Silicon Valley incubator 500 Startups has a fresh batch of start-up teams for its accelerator program.
Listed in the incubator's Wednesday blog post, more than half of the 33 early-stage companies are based outside of the U.S. (including Argentinia’s clothing e-commerce firm Femeninas and Austria’s online payment platform Everbill). Twenty-one percent of the businesses chosen have at least one female founder, VentureBeat notes.
500 Startups selected the companies through a new application process on social network platform AngelList, according to a September VentureBeat article. In the past, companies were admitted into the program by invitation or recommendation only.
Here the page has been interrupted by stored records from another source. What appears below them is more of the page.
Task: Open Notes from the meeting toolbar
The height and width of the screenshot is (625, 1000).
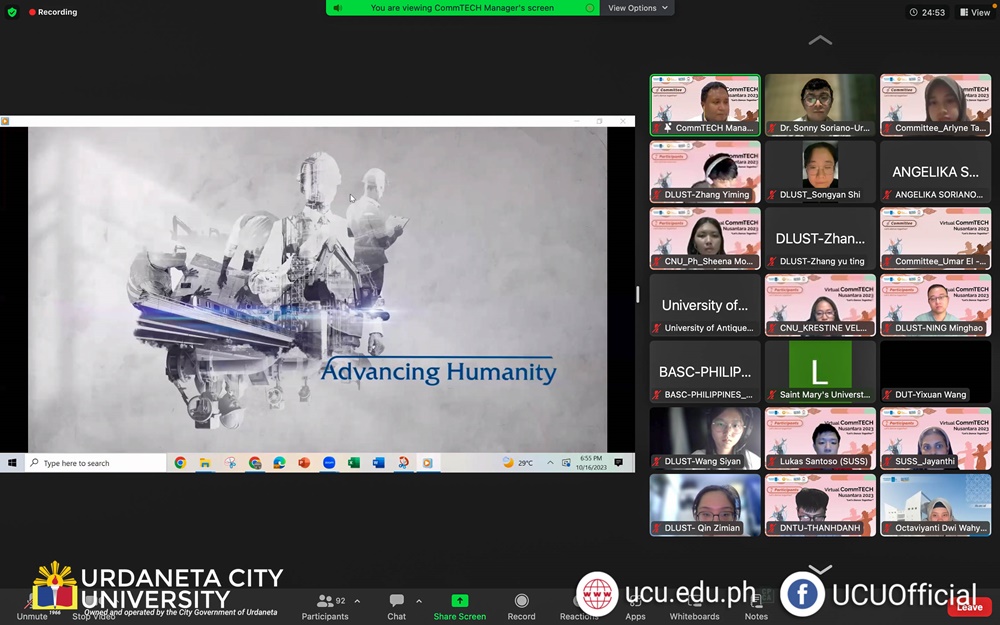Action: [756, 607]
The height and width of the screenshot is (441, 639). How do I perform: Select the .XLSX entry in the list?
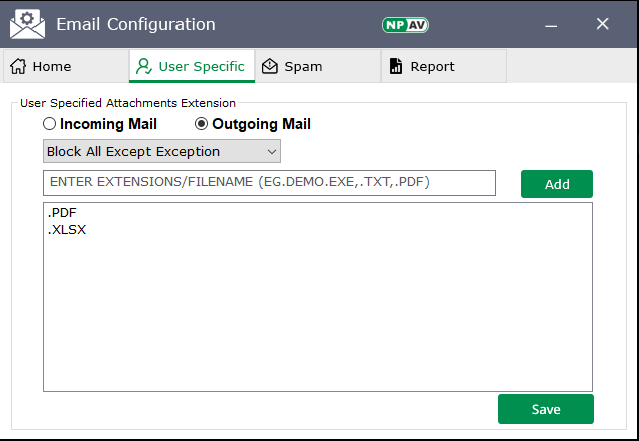point(67,230)

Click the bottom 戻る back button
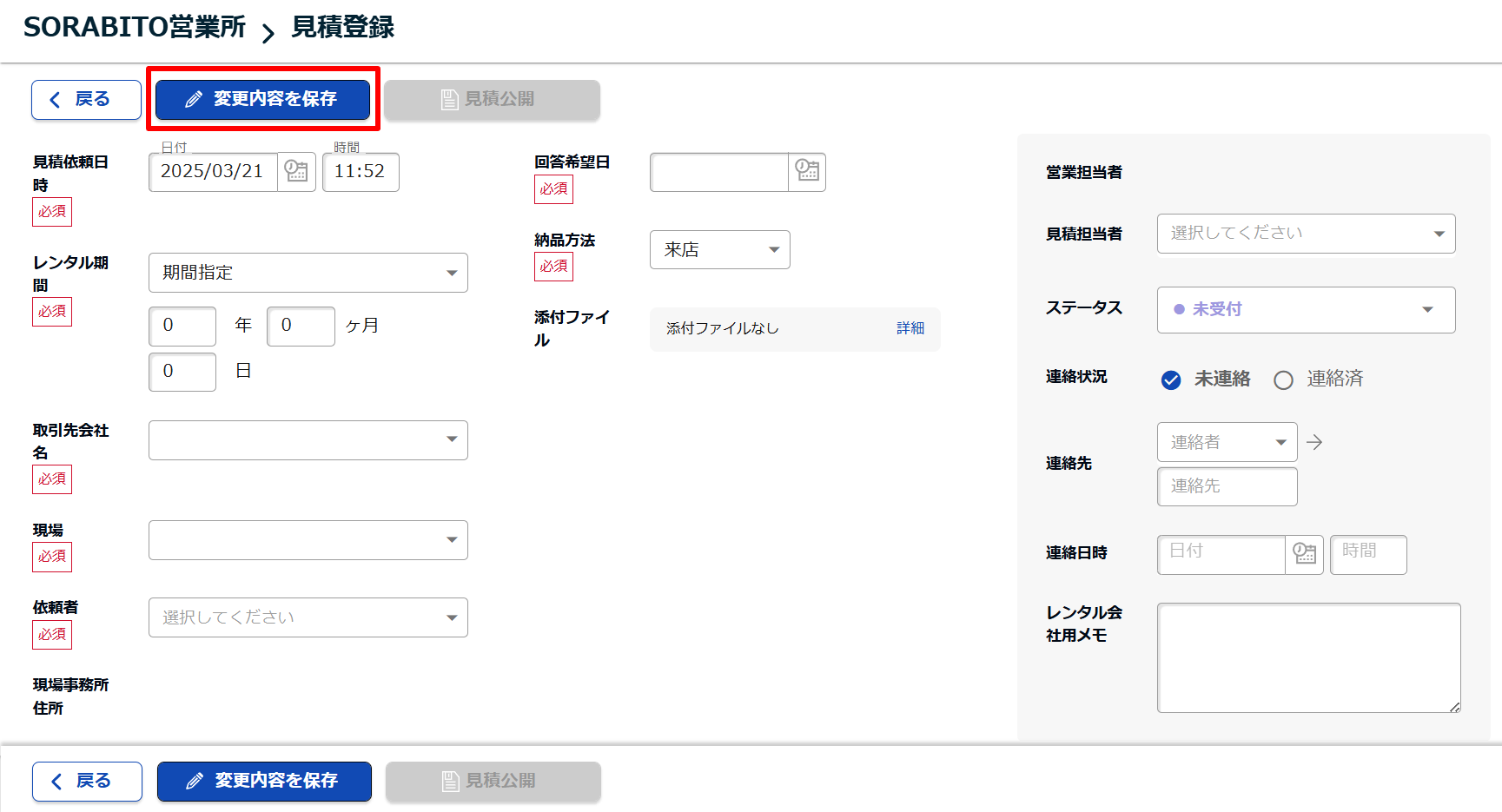[x=87, y=781]
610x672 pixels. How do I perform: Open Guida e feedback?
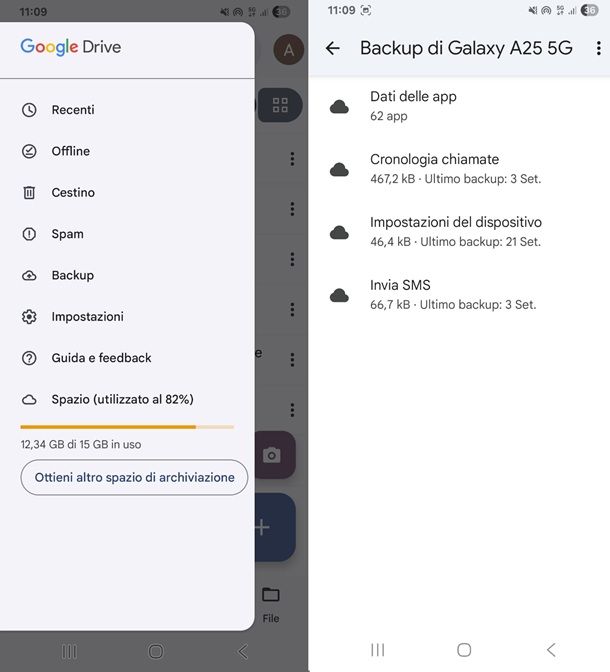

"We realized we were missing out on a lot of potentially good start-ups that weren’t connected to the Valley," 500 Startups founder Dave McClure, a San Francisco-based entrepreneur and angel investor, said in the article.
The incubator previously admitted 27 start-ups into its accelerator program in July, TechCrunch reported. Since 2010, 500 Startups has backed more than 300 Internet start-ups including TaskRabbit and Twilio. Through the accelerator, which is based in Mountain View, California, each company receives mentoring and up to $250,000 in funding.
McClure, a self-proclaimed loudmouth, recently said his incubator's alternate name was "fail factory." Explaining McClure's mindset, co-founder of 500 Startups-backed LaunchGram Andy Sparks wrote in a blog post: "the entire 500 team kept reminding us that we were good enough to make it into 500, but that about 80% of us would be “fucking dead” within one year. If we want to survive, we need to get better pronto, and that’s on each company individually.”